When I found out she was once again coming to Push to Publish this year, I was so excited. Not only would I get to meet her again and say hello (maybe if I’m lucky get a hug and some her enegry and genuis will rub onto me) but I knew I’d get the opportunity to interview her again and “steal” more from her wealth of knowledge.

Below is the interview with Beth Kephart who will be on the panel of YA novelists. (http://www.philadelphiastories.org/push-publish-2012-strategies-and-techniques-get-your-work-print-and-online)

Wittle: What do you find are the most helpful tools for a writer in YA to market his or her book? Should they have a blog? A twitter account? Maybe reach out to the local libraries and host a writing and or reading session?

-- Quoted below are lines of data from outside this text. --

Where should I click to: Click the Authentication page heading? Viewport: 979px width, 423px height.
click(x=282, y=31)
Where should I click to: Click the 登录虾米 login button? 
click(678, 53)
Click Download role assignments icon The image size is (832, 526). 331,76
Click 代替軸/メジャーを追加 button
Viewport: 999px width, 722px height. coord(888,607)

Kephart: I am afraid that I never really think about tools or strategies.  I think about who I want to be in the world—what kind of community I want to live within.  And so I blog as much to exercise my own brain (made stagnant at times by too much corporate work) as to exchange thoughts with readers and writers who inspire me.  I twitter very rarely, and usually it’s to have some comedic relief or to spread word.  I have a book party each time a book comes out at Radnor Memorial Library with the great hostess Pamela Sedor because she is so kind and because friends come (indeed, we are having a party for Small Damages on September 12 at 7:30 at Pam’s fabulous library, should any readers of this interview like to come; there will be cake!).  Mostly, though, I try to participate in the greater literary community.  I write for The New York Times Book Review, Chicago Tribune, Shelf Awareness, Philadelphia Inquirer, Publishing Perspectives, and elsewhere on the state of books and culture and teens, or on places that I love.  And this, I think, keeps me in the mix more than anything.

 

Wittle: Could you explain a bit more about what Young Writers Take the Park is and if there are plans to do it again this coming year?

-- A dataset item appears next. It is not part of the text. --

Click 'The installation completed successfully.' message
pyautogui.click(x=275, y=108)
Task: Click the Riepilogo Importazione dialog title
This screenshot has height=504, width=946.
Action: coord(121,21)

Kephart: Oh, we had fun last year in Manayunk for this Young Writers Take the Park event.  I worked with The Spiral Bookcase, a new independent, to produce an event in which teens from all over the Philadelphia area responded to a writing prompt, had their work evaluated by Elizabeth Mosier and myself, and then were invited to a workshop that Libby and I conducted.  The teens then had a chance to read their work to gathered friends and family (in the park)—and to have it published in Philadelphia Stories, Jr.  A.S. King, Susan Campbell-Bartoletti, and April Lindner were also on hand to sign books and talk with the teens.  There was, to top it all off, great music provided by teen musicians (sponsored by your own Christine Weiser).  We have not yet talked about next year.  It was, as you can imagine, quite an organizational challenge.

 

Wittle: For you, what genre is the most difficult to work in?

Kephart: I have yet to fully conquer the writing of an adult novel.  Try as I have.  And so that has proven to be the most challenging thing for me.

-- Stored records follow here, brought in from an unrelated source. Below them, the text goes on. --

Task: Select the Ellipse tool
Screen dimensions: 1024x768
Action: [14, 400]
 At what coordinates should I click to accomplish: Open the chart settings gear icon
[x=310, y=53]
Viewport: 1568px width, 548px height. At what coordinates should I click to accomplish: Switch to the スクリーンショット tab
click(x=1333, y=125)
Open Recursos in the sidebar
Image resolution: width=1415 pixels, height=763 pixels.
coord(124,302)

Wittle: For those unable to attend the year you were the keynote speaker at Push to Publish, could you give us some of the major points from your very inspiring speech?

Kephart: Oh gosh, that feels like a long time ago.  Thankfully I have an electronic copy.  I was talking about how hard it has been for me to get published.  All the near yeses, all the maybes that became no’s.  I was talking, too, about a book I had written 80 times—a book I had not yet published at that time, a book I didn’t think ever would be published.  That book became Small Damages, newly published, which has had a kinder reception than any of my other books.  Persistence pays, I said.  I ended with these words:

There are no guarantees out here, but I do believe that persistence pays off.  Believing in yourself pays off.  Writing keeps us alert, it keeps us astute, it keeps us alive.  Publishing and writing are not the same thing.  It’s imperative that we remember that—that our work has validity because we have created it, because it is ours, because we own it.  No publisher’s decision can ever take that away.

Wittle: You also teach Creative Nonfiction at U of Penn. What books should a person interested in writing in this genre read?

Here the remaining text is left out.